The main umami substances are glutamate, inosinate and guanylate. Umami is sensed far more strongly when these are present not individually, but when glutamate presents with inosinate or guanylate which are nucleic acid umami substances. This is referred to as umami synergy. The students experienced the phenomena by tasting.

Observation of dashi ingredients / Finding key words   
The students observed niboshi - dried sardines and several kombu which are the basic dashi ingredients of washoku. They smelled and felt these dashi ingredients. Then they tasted water extracted dashi, made by rishiri kombu, rausu kombu, and niboshi, and wrote some keywords for the characteristics of each dashi on sticky notes.

Group Work: Experiment to check the concentration of umami substance (glutamate)
This is an experiment to compare the amount of glutamate in the three types of "water extracted dashi" mentioned above (rishiri kombu dashi, rausu kombu dashi, and niboshi dashi). Using a reagent, the students confirmed that the more glutamate in diluted dashi, the more blue the sample turned.   In this experiment, although the two dashi have in common that they are both "umami rich dashi," the niboshi dashi, which contains a lot of inosinate - nucleotide umami substances, does not turned blue as much as the kombu dashi does. The students observed the results with great interest. After that, a brief explanation was given on how sensory evaluations are used to develop new products in food companies, and group work was conducted in the latter half of the class.
   



The experiments to visualize glutamate content using enzymes. The blue intensity of the sample indicate that kombu dashi has a high amount of glutamate (right), while niboshi dashi in which inosinate is the main umami component, has umami taste but low amount of glutamate (left).

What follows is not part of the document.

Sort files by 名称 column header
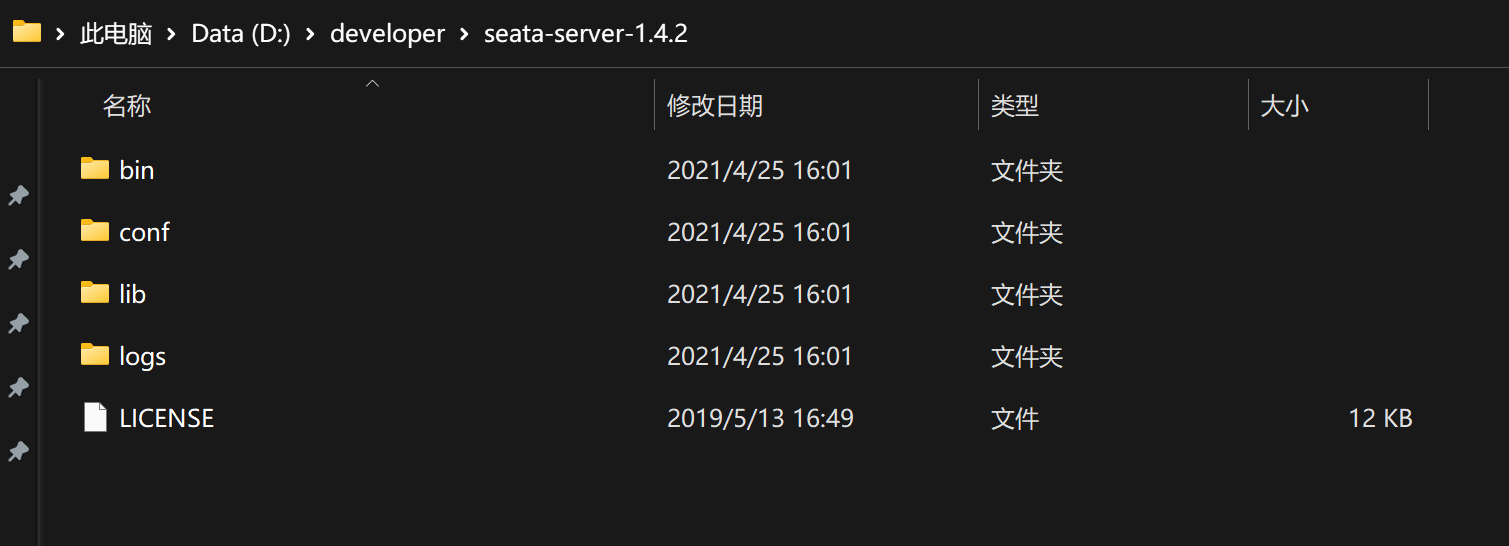The image size is (1509, 546). [127, 106]
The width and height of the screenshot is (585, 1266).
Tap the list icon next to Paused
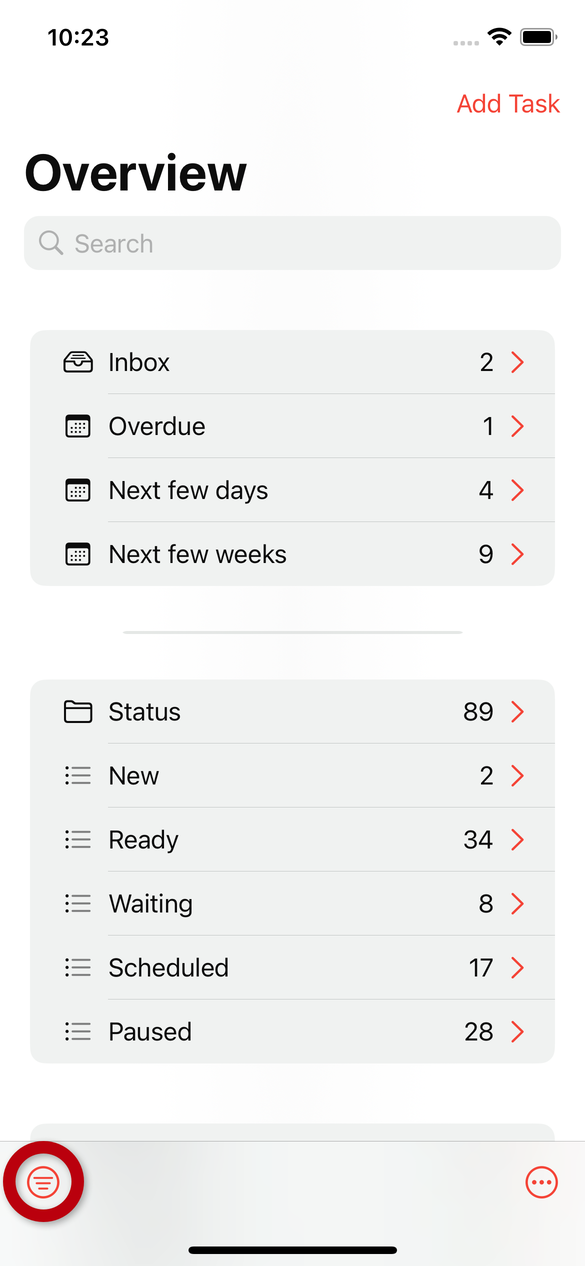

Group Work and Presentations    
The assignment was given to the students; If you were the products managers of marketing in a company who want to launch three types of dashi – made of rishiri kombu, rausu kombu and niboshi. How do you explain the characteristics of them in an easy-to-understand way?

The students worked together in groups using the sticky notes with “characteristics of each dashi” which they prepared in the first half of the class. They discussed to find the keyword elements in common among the characteristics for each dashi and categorized the keywords. Finally, they determined the best keyword as the product concept to explain the characteristics and differential advantages of each dashi. Then they made a presentation by group.

 

The students giving presentations.

In the post-lecture questionnaire, we received a lot of lively impressions from the students. Many wrote that through the group works and presentations by other groups, they recognized how differently people perceive tastiness.

- After listening to another groups' comments, I felt that whether or not people use dashi in their daily cooking may be reflected in their preferences for dashi.
   
- I smelled variety of kombu, but only hidaka kombu made me imagine the taste from its smell. I understood that people taste by memory, too.    

- Through the taste comparison of dashi and the discussion in group works, I could understand what umami is.    

- We all tasted the same items, but our taste impressions were very different. I could see what element of flavor each person valued in dashi. I felt the depth of the dashi world.

UIC hopes that all participants will make use of the experiences gained in this class in their fields and in their daily lives.